Depuis l’utilisation abondante des antibiotiques, nous savons que les bactéries usent de stratégies complexes et efficaces pour échapper aux traitements. Mais jusqu’ici, les observations de ces mécanismes ont été rares et peu précises. Récemment, une équipe de chercheurs a observé, d’une façon nouvelle et en détail, l’étonnant phénomène de changement de forme permettant aux bactéries d’échapper aux antibiotiques.
Grâce à leur observation détaillée, les chercheurs ont d’ailleurs constaté quelque chose d’étonnant : « Nous avons découvert que les cellules de Caulobacter crescentus peuvent retrouver leur taux de croissance d’avant la stimulation et subir des changements spectaculaires dans leur forme », écrivent-ils dans leur nouvel article. « Après l’élimination des antibiotiques, les cellules retrouvent leur forme initiale sur plusieurs générations ».
En 2019, un autre groupe de chercheurs a découvert quelque chose de similaire — que les bactéries changeaient de forme pour éviter d’être ciblées par les antibiotiques.

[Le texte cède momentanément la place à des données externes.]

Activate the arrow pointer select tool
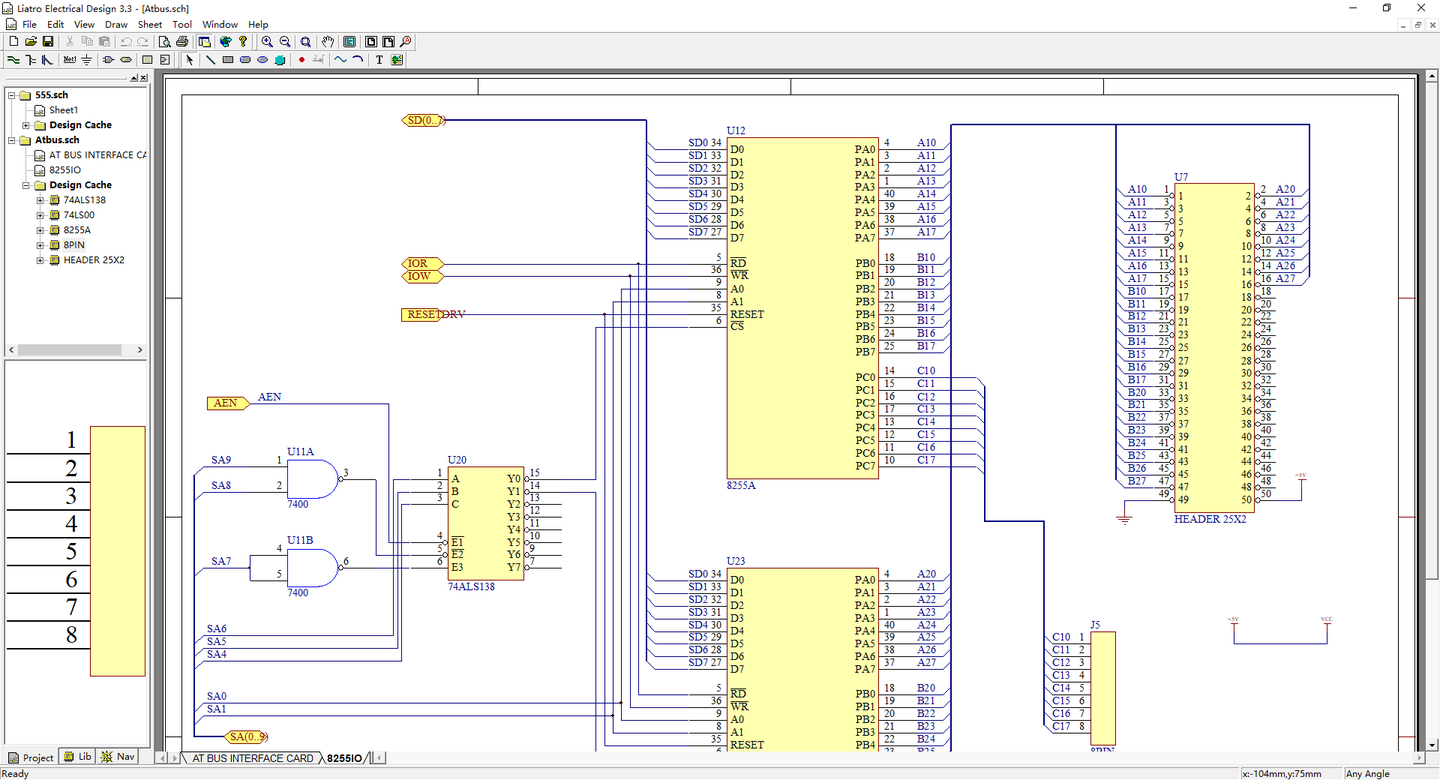Screen dimensions: 1440x780 (191, 60)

Mais dans ce cas, les bactéries perdaient la totalité de leur paroi cellulaire pour se déformer et échapper aux médicaments, alors que dans cette nouvelle étude, les scientifiques ont découvert que la paroi cellulaire restait intacte, mais s’étirait de manière suffisamment importante pour constituer une nouvelle forme en C. Les détails ont été publiés dans la revue Nature Physics.

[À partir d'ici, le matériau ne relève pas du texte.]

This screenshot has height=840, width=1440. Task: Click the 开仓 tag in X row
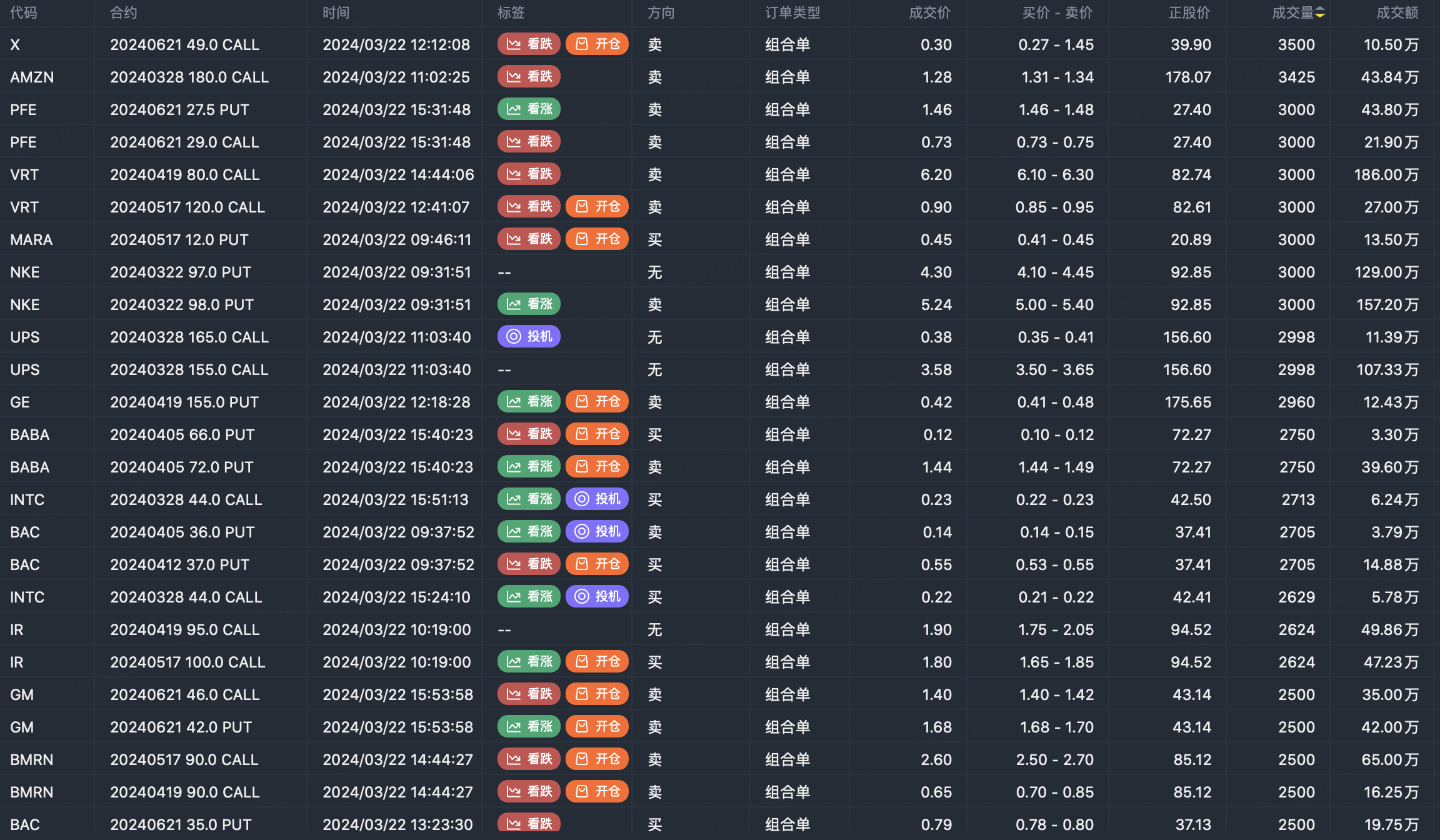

Pour comprendre ce phénomène, l’équipe de recherche, de l’Université Carnegie Mellon, de l’University College London et de l’Université de Chicago, a choisi la bactérie C. crescentus — que l’on trouve notamment dans les lacs et les cours d’eau douce. Ils ont placé une petite quantité de chloramphénicol sur la bactérie (un antibiotique à large spectre) puis ont observé la croissance et la division de cette dernière. La quantité d’antibiotique n’a pas suffi à tuer la plupart des bactéries, mais elle a ralenti leur croissance.
Un changement de forme pour réduire la surface exposée aux antibiotiques
Après une dizaine de générations de faible exposition aux antibiotiques, C. crescentus a commencé à se transformer physiquement, se développant et se courbant en forme de C. Ce changement a été suffisant pour que le taux de croissance de la bactérie atteigne presque les niveaux précédant le traitement.
« En utilisant des expériences sur une seule cellule et la modélisation théorique, nous démontrons que les changements de forme des cellules agissent comme une stratégie de rétroaction pour rendre les bactéries plus adaptables aux antibiotiques survivants », explique l’auteur principal de l’étude Shiladitya Banerjee, biophysicien à l’université Carnegie Mellon. « Ces changements de forme permettent aux bactéries de surmonter le stress des antibiotiques et de reprendre une croissance rapide ».
Lorsque l’antibiotique a été retiré, les bactéries ont repris leur forme initiale longue et droite après plusieurs générations. Les chercheurs pensent que l’augmentation de la largeur (et donc du volume) des cellules contribue à diluer la quantité d’antibiotiques à l’intérieur de la bactérie, tandis que la courbe et la largeur des cellules peuvent faire baisser le rapport surface/volume, laissant passer moins d’antibiotiques à la surface des cellules.
« Ce résultat suggère un nouveau mode d’adaptation mécaniste que les bactéries peuvent exploiter pour contrer les antibiotiques, et ouvre la voie à de futures études moléculaires sur le rôle de la forme des cellules dans la réponse aux antibiotiques », écrivent les chercheurs. La résistance aux antibiotiques et les « superbactéries » se manifestant chez de nombreuses espèces, de l’Homme au dauphin, il est donc extrêmement important de comprendre comment les bactéries peuvent acquérir une telle résistance. Comprendre quelque chose d’aussi simple que la façon dont la forme d’une cellule influence l’exposition aux antibiotiques, aussi simple que cela puisse paraître, pourrait aider à mieux traiter les patients critiques et ainsi sauver de nombreuses vies.